- Issue #13703: oCERT-2011-003: add -R command-line option and PYTHONHASHSEED
  environment variable, to provide an opt-in way to protect against denial of
  service attacks due to hash collisions within the dict and set types.  Patch
  by David Malcolm, based on work by Victor Stinner.
diff --git a/Doc/using/cmdline.rst b/Doc/using/cmdline.rst
index b41d244..38d724f 100644
--- a/Doc/using/cmdline.rst
+++ b/Doc/using/cmdline.rst
@@ -21,7 +21,7 @@
 
 When invoking Python, you may specify any of these options::
 
-    python [-BdEiOQsStuUvVWxX3?] [-c command | -m module-name | script | - ] [args]

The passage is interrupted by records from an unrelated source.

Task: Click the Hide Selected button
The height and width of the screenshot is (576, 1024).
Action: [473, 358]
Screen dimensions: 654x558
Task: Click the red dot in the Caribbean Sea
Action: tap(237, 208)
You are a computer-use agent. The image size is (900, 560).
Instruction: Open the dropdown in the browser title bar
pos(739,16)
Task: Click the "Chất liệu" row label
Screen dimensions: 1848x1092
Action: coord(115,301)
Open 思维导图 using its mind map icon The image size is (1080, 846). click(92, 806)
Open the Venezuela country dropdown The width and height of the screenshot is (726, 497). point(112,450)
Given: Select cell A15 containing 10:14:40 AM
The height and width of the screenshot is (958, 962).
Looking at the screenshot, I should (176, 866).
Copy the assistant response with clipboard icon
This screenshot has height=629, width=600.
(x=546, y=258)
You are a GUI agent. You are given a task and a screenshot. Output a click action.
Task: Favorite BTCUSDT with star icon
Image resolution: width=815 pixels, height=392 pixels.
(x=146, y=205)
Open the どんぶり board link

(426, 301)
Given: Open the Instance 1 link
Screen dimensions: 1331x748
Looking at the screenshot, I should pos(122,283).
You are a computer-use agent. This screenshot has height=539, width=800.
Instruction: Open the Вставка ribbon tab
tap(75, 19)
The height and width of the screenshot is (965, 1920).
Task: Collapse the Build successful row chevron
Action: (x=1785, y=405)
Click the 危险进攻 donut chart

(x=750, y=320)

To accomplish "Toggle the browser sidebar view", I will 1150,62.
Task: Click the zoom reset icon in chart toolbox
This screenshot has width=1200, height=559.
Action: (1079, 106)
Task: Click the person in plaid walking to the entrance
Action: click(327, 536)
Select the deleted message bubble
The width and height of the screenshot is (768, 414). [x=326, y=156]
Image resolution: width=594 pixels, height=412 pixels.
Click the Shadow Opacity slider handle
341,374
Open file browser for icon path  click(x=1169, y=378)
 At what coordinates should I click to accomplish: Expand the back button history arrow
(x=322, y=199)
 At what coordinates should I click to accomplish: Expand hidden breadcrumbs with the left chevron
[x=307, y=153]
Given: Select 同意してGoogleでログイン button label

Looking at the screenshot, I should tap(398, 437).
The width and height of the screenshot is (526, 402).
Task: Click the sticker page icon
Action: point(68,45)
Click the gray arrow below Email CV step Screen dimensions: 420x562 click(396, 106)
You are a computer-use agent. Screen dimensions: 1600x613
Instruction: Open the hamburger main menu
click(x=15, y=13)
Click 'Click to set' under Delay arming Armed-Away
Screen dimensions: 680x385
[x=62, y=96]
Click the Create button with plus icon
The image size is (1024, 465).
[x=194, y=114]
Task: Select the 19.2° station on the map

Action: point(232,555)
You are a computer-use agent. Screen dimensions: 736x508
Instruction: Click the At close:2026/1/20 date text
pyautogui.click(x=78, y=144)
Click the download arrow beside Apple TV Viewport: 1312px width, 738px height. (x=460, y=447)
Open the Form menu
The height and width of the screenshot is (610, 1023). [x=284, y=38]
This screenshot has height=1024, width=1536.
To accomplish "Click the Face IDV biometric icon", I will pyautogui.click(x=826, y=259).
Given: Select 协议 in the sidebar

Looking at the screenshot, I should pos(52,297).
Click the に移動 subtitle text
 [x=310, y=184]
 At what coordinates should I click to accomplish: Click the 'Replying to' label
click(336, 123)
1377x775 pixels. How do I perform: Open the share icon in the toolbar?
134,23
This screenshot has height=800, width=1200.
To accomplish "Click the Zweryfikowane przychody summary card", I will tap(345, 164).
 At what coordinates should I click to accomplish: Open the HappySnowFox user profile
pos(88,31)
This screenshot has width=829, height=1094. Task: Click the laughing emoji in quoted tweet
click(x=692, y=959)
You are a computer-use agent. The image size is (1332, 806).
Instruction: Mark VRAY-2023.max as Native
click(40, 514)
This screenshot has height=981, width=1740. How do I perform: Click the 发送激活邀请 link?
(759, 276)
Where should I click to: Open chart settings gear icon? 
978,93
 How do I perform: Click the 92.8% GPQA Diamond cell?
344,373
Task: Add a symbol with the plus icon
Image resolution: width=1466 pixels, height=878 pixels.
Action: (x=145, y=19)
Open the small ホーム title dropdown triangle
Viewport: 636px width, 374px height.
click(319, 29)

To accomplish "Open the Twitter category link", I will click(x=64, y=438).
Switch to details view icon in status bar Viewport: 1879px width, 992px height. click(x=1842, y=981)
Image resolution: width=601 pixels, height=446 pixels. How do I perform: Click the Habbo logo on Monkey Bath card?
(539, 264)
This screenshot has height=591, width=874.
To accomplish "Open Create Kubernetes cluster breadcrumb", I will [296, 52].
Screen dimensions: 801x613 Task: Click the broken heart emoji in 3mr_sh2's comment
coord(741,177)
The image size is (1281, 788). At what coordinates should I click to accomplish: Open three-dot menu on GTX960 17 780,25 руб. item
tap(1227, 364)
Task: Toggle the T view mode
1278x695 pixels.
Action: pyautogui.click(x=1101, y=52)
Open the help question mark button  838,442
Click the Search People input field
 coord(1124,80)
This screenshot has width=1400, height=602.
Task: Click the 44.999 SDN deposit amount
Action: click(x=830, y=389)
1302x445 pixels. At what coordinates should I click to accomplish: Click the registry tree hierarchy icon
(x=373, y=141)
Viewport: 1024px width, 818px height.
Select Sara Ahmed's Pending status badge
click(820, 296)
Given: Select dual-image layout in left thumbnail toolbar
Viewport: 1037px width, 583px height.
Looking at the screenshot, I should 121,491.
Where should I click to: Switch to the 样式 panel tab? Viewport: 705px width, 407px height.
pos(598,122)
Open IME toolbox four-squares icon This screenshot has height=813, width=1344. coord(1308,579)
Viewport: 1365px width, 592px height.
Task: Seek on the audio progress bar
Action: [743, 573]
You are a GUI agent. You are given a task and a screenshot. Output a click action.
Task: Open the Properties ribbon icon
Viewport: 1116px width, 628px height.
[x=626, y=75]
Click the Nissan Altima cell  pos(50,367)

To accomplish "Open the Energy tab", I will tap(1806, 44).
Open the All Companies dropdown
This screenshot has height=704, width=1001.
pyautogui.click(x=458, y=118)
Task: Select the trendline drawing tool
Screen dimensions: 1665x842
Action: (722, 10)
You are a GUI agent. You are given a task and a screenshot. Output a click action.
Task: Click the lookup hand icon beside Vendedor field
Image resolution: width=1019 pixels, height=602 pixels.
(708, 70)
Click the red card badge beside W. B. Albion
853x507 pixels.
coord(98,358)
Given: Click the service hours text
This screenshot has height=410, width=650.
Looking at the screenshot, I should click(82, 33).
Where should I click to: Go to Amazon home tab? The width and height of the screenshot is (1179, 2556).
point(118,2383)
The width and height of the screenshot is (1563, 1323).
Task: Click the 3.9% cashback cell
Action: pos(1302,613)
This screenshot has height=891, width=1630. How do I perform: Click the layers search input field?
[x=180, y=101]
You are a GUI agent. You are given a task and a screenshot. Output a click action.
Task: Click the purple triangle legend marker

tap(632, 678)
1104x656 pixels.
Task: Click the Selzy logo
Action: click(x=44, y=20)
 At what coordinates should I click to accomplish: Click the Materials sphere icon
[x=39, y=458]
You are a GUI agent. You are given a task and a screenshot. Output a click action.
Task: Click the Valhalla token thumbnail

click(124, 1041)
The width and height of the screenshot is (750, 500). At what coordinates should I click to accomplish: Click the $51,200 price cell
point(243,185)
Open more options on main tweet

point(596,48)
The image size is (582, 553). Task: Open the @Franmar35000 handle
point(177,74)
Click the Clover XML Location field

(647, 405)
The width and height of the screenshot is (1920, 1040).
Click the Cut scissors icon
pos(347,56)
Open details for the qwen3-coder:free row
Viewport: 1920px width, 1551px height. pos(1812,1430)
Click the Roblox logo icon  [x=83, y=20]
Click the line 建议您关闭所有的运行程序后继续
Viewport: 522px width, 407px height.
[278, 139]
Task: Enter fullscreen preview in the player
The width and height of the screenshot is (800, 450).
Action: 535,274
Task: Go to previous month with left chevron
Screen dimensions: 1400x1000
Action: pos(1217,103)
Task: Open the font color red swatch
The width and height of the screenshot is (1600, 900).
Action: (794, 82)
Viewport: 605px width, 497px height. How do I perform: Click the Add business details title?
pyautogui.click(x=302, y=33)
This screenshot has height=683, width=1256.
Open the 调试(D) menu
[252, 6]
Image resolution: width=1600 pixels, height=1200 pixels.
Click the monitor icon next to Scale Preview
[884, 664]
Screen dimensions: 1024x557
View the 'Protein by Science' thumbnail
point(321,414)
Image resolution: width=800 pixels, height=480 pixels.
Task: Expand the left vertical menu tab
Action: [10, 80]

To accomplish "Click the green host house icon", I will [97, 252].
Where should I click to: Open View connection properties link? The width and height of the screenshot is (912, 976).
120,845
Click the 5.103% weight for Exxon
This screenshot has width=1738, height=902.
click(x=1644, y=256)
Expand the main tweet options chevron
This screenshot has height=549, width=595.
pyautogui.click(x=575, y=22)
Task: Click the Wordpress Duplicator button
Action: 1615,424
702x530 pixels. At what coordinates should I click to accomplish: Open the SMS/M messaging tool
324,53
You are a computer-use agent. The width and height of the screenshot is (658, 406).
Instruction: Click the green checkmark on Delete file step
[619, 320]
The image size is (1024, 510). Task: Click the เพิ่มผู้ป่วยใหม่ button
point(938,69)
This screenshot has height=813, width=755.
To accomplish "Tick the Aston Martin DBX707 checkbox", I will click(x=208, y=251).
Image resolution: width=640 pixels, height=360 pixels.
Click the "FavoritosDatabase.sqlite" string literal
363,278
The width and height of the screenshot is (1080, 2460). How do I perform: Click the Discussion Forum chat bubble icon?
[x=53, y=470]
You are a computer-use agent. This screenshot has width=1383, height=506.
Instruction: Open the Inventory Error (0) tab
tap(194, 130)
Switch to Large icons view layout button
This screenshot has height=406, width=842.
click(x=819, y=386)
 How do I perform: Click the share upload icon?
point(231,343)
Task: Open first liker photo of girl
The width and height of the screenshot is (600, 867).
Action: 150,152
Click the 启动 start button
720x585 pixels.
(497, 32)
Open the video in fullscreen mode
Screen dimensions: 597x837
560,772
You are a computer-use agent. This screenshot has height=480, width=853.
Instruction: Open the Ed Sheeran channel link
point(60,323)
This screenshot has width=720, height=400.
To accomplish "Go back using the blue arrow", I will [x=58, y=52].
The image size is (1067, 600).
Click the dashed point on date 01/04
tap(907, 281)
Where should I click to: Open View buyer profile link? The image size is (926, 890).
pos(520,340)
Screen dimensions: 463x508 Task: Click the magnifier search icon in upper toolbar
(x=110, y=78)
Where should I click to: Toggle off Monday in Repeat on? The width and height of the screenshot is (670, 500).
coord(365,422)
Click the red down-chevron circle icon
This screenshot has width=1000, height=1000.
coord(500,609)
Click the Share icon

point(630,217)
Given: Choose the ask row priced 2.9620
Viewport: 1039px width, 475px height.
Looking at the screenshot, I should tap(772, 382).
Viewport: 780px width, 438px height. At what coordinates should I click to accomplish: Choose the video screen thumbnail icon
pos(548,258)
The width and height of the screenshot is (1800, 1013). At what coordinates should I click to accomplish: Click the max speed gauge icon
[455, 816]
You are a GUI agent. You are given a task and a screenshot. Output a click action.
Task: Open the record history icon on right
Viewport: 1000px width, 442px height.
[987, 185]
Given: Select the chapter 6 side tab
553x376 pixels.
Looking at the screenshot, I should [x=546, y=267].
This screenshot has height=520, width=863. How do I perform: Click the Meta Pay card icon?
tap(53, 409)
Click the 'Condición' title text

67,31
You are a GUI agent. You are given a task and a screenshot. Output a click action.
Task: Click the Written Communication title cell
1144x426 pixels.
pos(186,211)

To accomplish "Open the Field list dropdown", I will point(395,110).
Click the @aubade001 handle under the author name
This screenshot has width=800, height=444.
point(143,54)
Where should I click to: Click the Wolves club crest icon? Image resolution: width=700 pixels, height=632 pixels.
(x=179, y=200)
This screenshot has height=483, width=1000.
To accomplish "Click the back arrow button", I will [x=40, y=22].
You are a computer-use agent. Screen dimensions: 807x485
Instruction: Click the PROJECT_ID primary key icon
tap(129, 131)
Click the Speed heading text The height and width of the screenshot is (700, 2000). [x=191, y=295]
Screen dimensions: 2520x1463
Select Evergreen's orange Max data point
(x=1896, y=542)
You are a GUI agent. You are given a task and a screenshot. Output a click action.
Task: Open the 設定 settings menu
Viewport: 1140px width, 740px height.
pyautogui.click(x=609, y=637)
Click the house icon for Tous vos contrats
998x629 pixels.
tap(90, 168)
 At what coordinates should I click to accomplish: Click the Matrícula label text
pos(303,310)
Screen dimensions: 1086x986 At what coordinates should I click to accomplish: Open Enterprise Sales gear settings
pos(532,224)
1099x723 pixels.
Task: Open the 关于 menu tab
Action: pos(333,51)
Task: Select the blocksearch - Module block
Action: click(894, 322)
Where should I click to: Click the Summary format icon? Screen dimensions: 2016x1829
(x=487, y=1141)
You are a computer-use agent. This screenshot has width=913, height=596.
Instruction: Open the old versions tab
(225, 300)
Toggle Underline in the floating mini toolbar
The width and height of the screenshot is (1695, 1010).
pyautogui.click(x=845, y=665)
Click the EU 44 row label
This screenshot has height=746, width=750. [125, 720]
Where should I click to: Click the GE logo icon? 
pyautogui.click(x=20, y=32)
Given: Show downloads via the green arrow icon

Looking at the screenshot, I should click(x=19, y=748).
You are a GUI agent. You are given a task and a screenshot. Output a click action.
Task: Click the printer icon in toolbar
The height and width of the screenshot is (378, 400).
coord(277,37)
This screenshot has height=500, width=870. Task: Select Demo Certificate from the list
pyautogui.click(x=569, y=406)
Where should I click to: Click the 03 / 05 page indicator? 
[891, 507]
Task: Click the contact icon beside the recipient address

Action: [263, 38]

+    python [-BdEiOQsRStuUvVWxX3?] [-c command | -m module-name | script | - ] [args]
 
 The most common use case is, of course, a simple invocation of a script::
 
@@ -239,6 +239,29 @@
       :pep:`238` -- Changing the division operator
 
 
+.. cmdoption:: -R
+
+   Turn on hash randomization, so that the :meth:`__hash__` values of str,
+   bytes and datetime objects are "salted" with an unpredictable random value.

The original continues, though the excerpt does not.